C. S. Lewis volunteered to serve in the British Army during World War I. On his nineteenth birthday he found himself on the front lines engaging in trench warfare. A few months later he was wounded in battle, and had to be discharged from the army. Later he wrote in his introduction to Mere Christianity, "Ever since I served as an infantryman in the First World War I have had a great dislike of people who, themselves in ease and safety, issue exhortations to men in the front line. As a result I have a reluctance to say much about temptations to which I myself am not exposed."
Some concluding thoughts from Shawn Brace: "Fortunately, we do not have a God who stood back in the 'ease and safety' of heaven and offered advice from the sidelines. We do not have a God who stood back and commanded us simply to 'pray' to Him when we have a problem. We have a God who came down on the front lines with us, and fought the battle alongside us. And He continues to do so....He is 'presently able' to sympathize with us now....Wasn't He tempted to turn His back on His Father as His only God? Couldn't we say that He was tempted to steal, commit adultery, bear false witness, break the Sabbath? Wasn't He tempted to indulge sin, to give in to selfishness and pride?...We don't believe He really, truly experienced the same struggles.
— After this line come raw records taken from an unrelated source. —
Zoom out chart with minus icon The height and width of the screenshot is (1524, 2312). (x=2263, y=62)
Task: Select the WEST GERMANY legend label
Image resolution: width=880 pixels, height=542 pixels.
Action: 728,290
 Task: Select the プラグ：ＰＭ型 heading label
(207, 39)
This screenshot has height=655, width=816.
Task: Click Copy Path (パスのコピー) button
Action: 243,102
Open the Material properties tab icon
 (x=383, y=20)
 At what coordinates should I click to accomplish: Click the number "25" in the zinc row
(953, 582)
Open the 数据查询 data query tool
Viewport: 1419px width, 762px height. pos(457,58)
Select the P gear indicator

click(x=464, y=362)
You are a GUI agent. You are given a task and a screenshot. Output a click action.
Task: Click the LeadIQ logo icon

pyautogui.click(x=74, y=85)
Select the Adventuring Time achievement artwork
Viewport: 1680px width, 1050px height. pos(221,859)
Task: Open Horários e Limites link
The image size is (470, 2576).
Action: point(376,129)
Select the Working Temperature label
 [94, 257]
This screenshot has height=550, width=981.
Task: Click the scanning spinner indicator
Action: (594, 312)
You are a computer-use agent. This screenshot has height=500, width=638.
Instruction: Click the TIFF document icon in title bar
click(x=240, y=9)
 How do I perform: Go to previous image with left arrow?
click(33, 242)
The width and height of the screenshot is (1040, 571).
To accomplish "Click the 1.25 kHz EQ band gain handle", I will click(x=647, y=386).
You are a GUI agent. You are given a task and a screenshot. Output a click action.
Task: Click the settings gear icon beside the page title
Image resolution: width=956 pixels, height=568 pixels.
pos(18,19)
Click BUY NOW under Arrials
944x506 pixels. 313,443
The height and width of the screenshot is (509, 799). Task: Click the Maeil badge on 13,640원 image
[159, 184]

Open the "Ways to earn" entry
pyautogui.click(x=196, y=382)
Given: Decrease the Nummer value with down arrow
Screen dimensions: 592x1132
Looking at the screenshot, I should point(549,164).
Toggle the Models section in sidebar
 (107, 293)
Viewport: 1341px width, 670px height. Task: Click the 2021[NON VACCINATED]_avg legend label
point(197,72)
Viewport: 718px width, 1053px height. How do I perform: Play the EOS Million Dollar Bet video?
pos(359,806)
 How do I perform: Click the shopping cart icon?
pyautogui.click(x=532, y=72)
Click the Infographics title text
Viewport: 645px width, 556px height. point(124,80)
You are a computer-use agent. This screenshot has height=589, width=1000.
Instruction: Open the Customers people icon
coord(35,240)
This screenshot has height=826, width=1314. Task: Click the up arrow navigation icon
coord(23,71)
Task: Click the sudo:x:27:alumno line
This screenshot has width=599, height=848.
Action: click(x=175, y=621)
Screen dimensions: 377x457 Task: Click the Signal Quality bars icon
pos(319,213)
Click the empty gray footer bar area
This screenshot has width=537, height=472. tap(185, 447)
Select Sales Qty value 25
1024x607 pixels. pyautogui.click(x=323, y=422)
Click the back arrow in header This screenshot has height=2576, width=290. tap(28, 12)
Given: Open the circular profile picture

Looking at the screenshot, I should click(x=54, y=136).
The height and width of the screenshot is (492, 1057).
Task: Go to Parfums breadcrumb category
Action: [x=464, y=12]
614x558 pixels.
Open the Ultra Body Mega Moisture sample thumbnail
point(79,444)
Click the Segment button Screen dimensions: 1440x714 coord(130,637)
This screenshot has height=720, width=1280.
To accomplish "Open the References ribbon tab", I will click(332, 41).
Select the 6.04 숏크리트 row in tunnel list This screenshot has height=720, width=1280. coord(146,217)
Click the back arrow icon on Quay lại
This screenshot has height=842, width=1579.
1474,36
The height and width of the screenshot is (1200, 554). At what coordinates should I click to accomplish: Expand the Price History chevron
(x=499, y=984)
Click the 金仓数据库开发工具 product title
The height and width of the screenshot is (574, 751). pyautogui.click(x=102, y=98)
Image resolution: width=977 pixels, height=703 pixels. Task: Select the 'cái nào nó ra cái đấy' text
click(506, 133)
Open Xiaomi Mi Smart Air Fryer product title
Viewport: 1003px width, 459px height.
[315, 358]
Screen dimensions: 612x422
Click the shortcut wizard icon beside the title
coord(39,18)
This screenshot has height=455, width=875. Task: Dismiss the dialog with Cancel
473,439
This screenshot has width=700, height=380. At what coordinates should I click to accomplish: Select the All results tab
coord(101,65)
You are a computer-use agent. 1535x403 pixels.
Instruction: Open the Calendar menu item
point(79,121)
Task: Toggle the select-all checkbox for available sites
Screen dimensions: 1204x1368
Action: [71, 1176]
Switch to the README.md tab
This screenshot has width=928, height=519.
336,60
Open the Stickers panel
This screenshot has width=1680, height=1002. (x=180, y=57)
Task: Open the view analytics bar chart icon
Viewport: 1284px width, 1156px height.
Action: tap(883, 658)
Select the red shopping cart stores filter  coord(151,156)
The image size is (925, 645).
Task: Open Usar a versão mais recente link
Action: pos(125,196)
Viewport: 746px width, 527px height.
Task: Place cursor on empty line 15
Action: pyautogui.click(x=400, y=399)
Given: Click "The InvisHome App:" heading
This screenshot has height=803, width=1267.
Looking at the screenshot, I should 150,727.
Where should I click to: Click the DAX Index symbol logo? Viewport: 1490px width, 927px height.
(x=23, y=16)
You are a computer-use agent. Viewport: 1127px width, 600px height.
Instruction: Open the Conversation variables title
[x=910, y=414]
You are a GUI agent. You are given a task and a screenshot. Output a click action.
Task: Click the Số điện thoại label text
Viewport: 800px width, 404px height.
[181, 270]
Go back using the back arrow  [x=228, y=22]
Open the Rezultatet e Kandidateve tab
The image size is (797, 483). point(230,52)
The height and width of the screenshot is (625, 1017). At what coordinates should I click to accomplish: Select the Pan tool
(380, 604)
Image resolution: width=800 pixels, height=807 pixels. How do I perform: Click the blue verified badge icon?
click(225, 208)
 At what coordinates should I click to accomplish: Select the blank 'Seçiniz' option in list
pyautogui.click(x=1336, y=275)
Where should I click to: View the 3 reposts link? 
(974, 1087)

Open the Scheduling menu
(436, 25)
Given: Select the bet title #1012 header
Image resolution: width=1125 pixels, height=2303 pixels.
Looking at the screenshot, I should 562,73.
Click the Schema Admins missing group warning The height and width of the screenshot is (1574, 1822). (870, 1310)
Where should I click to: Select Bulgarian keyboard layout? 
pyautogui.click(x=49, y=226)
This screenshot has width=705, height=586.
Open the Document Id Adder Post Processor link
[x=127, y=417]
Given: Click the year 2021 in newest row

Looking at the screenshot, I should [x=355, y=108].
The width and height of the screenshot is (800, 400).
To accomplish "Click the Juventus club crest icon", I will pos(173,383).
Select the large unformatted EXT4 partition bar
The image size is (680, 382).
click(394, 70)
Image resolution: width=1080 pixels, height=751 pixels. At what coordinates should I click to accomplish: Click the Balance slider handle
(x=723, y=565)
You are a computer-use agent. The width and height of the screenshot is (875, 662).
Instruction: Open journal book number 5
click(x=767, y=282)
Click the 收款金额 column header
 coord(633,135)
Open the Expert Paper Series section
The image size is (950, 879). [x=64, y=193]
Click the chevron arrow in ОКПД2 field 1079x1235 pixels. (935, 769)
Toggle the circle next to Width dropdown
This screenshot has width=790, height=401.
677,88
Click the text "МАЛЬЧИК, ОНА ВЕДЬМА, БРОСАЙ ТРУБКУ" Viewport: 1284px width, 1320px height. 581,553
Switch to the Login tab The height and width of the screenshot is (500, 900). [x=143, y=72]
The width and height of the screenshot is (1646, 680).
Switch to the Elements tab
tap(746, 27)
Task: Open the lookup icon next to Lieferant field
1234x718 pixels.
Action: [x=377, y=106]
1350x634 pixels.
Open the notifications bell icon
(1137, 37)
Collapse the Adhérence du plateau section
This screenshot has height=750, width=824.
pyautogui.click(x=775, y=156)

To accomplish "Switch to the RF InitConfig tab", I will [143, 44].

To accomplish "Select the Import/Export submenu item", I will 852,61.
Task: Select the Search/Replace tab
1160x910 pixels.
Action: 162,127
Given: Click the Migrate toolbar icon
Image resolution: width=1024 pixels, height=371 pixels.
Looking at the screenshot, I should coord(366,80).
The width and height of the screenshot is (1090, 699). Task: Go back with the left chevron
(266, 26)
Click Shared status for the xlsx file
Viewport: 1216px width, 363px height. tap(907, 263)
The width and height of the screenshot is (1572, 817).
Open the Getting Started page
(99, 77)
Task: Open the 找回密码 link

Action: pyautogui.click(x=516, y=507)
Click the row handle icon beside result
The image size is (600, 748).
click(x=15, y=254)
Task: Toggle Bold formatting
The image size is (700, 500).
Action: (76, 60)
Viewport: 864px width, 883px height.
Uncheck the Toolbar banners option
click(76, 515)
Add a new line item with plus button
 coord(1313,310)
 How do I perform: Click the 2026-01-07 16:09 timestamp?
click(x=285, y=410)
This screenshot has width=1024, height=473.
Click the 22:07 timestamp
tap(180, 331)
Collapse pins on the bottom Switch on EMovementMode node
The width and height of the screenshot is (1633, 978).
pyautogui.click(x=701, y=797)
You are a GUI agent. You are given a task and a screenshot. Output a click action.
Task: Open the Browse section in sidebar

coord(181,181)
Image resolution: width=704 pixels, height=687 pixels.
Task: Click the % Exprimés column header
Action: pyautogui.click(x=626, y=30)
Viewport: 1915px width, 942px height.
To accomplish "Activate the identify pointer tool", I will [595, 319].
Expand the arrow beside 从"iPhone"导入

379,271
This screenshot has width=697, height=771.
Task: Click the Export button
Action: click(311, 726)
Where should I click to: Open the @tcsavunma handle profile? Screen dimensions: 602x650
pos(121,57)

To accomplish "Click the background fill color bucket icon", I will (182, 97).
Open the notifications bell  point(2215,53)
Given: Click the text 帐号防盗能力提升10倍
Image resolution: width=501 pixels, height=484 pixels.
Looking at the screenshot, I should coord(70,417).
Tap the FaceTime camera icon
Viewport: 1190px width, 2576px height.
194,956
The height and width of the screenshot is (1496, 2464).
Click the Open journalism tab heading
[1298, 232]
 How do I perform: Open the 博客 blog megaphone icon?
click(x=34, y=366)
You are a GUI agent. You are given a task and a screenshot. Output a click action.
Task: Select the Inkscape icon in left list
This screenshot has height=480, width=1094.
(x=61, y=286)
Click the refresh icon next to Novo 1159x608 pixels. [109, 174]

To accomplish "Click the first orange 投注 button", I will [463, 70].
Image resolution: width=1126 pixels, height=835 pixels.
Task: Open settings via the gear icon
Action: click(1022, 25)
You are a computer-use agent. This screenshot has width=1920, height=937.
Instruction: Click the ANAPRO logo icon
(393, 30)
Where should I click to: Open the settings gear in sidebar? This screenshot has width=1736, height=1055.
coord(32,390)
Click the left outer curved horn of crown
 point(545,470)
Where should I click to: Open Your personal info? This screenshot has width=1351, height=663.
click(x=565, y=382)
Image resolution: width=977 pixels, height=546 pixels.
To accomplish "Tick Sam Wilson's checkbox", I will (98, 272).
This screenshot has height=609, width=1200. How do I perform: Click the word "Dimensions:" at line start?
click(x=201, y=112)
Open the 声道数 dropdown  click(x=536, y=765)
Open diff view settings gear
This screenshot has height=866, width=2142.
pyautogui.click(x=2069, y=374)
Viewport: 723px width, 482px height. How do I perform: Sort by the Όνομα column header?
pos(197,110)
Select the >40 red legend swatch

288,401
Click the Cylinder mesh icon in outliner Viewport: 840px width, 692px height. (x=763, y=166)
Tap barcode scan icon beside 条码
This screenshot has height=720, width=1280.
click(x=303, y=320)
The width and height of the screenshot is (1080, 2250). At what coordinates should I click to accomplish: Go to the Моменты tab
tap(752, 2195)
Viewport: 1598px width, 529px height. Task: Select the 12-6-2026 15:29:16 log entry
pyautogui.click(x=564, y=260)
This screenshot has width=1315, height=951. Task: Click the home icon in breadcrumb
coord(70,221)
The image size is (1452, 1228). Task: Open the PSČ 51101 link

So when we face challenges, we shrug our shoulders at the temptations and say, 'Well, I'm only human.' But thank God that Christ, when faced with the same temptations, didn't just shrug His shoulders and say, 'I'm only human.'...The truth is, Christ didn't simply face 'make- believe' temptations. Sometimes we like to sterilize Christ's existence....We may be facing loneliness. We may be facing discouragement....But we have a Savior who is on the front lines with us; a Savior who is right there beside us in the game, trying to help us understand that He knows what we're going through because He went through it Himself, and He continues to do so."
The real Jesus, our Brother, is beside us right now, offering us His whole human experience as we meet our daily temptations. Yes, God exists. Yes, the Bible is true. Yes, Jesus offers us unlimited power to meet Satan head-on. Yes, we can do all things through Christ who strengthens us.